C.C. Starcher is getting the “Clarence” ready to take advantage of the first raise in the river.


Bob Hamilton is out with a petition requesting “Uncle Bill” Stalnaker to put a muffler on his hog.


S.S. Patterson, Grantsville’s popular blacksmith, is doing lots of work these days. The sound of his anvil can be heard early and late.


The heavy snow, which fell during the first of last week, afforded young people of our town great pleasure in the way of sleigh riding.


Hardman and Gainers broom factory is again in operation after a delay caused by a shipment of handles being held up in the ice down the river.


The contract for keeping the county infirmary for the ensuing year was awarded to M.W. Trippett, the present agent, at the price of $225. There were four applicants for the position. The bids of three were exactly the same, $225; the fourth was $220. The court is allowed considerable discretion in the matter, and, for the sum of $5, it was thought best not to oust Mr. Trippett from the job.


1960, 50 years ago

Calhoun General Hospital admitted its 194th patient Tuesday afternoon, and has treated 343 persons in the emergency room since opening three months ago.


The hospital is a very busy place, with patients sometimes bedded down out in the hall. Tuesday was a big day for the maternity section, as the second set of twins arrived in a three-month period, making a total of 21 deliveries so far.
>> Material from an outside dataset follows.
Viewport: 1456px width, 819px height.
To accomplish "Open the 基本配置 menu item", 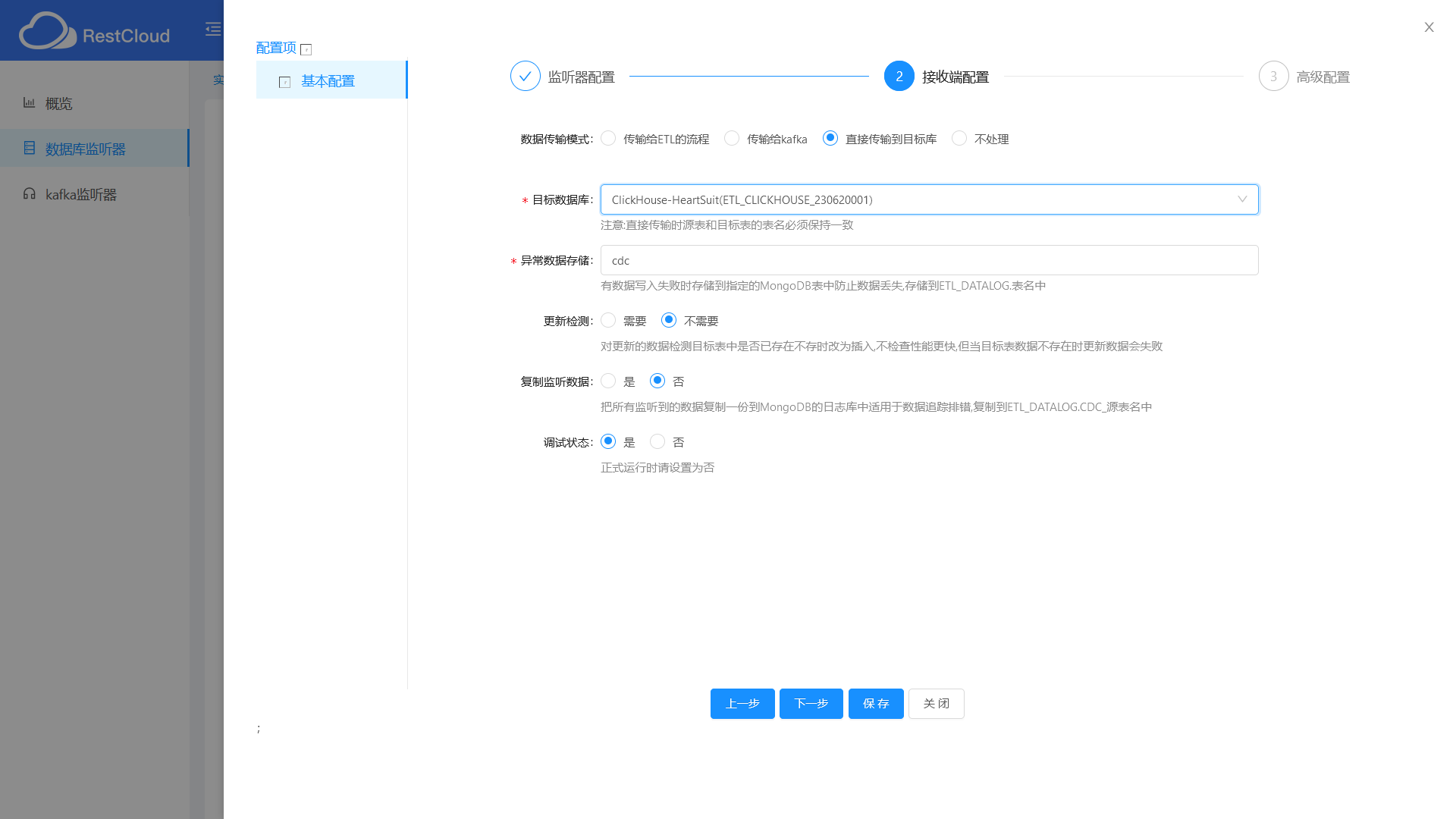I will (x=328, y=80).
For the second time, all three incubators are in use at the same time. The twins, a boy and a girl, were born to Mr. and Mrs. Hayward Weaver of Grantsville.
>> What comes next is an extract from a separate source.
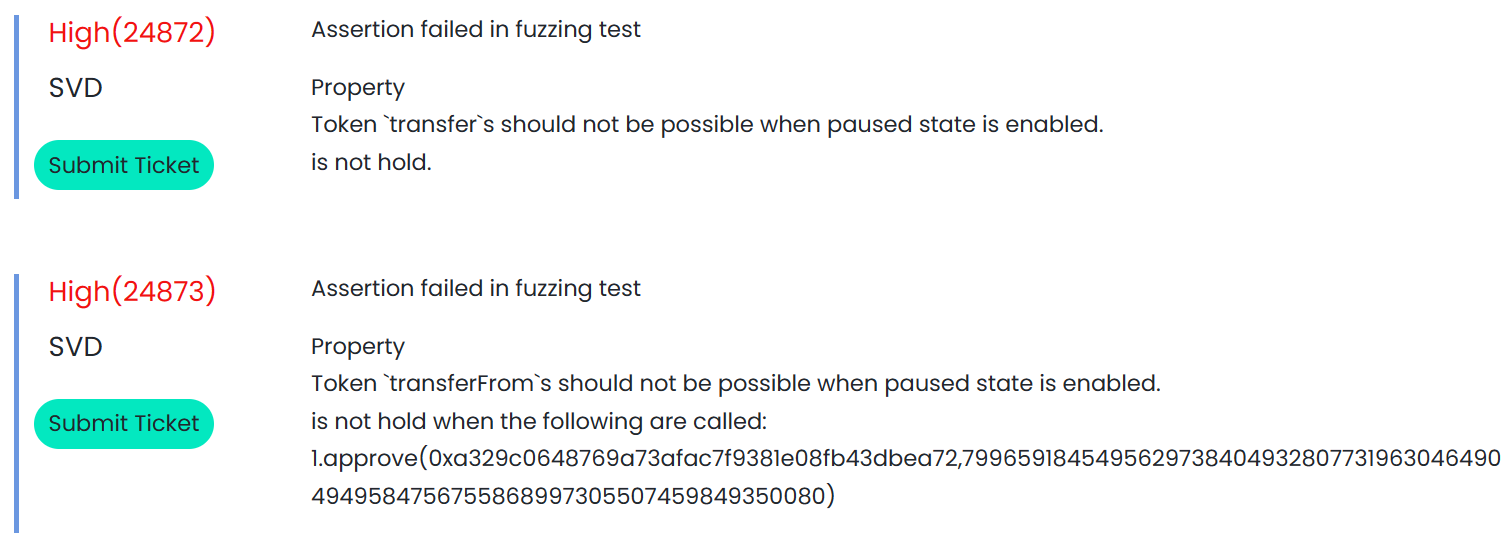Click the Property heading of issue 24873
This screenshot has height=546, width=1510.
click(358, 347)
There have been 35 operations performed in the three- month period. The lab has been another busy place, as there have been 346 tests done for out-patients, and 595 tests for in-patients, making a grand total of 941. There have been 195 X-rays made.


Even with all the patient load, there have been only five deaths in the hospital.



 1985, 25 years ago

“The snow is blowing, the wind is blowing, watch those icicles form, I can’t even get out to the barn, how can I keep my water pipes warm?”
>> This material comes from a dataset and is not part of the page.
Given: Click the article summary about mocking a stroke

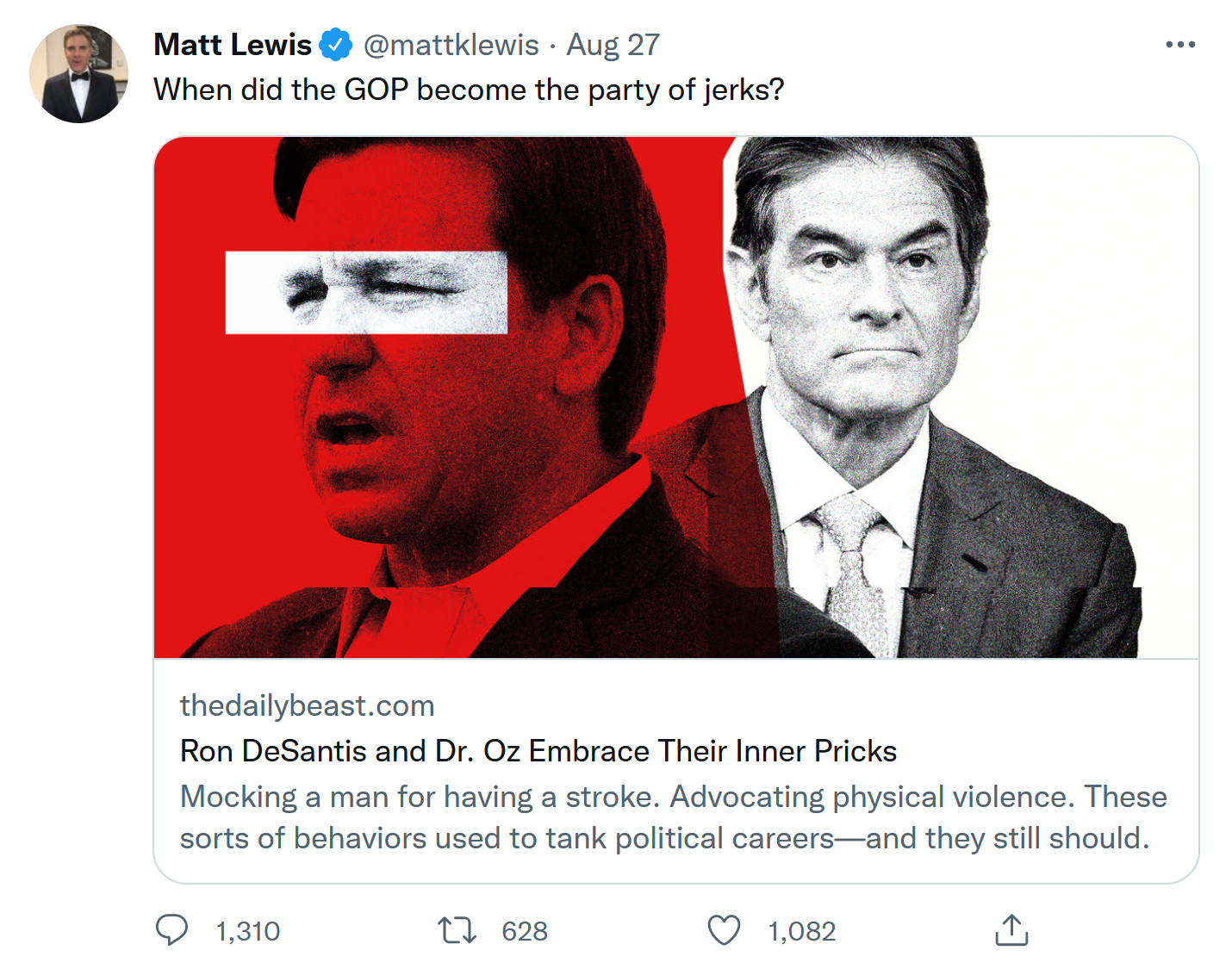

Our sincerest apologies to  the lyricist of “I’ve Got My Love to Keep Me Warm,” but for the weekend of Jan. 18, 1985, dismal weather conditions in “Sunny Cal” left much to    be desired. Snow and ice     were followed by dangerously low temperatures for the weekend.


Many back roads had not been cleared for the better part of two weeks. As soon as snow removal crews finished with one area, along came more snow, with below freezing temperatures for most nights.


Readings of minus eight to 12 degrees F. were the norm for wee hours of Sunday morning. Vehicles that had been parked the day or night before turned sullen, refusing to start for disgruntled drivers. Brakes froze solid and ice cold engines groaned and whined before giving up the ghost.


Tires became welded to the rock-hard ground. Tire chains refused to behave properly for numb-fingered motorists. Weather forecasters gave little hope for warmth, as pools of mercury refused to start that long journey upward in thin glass columns.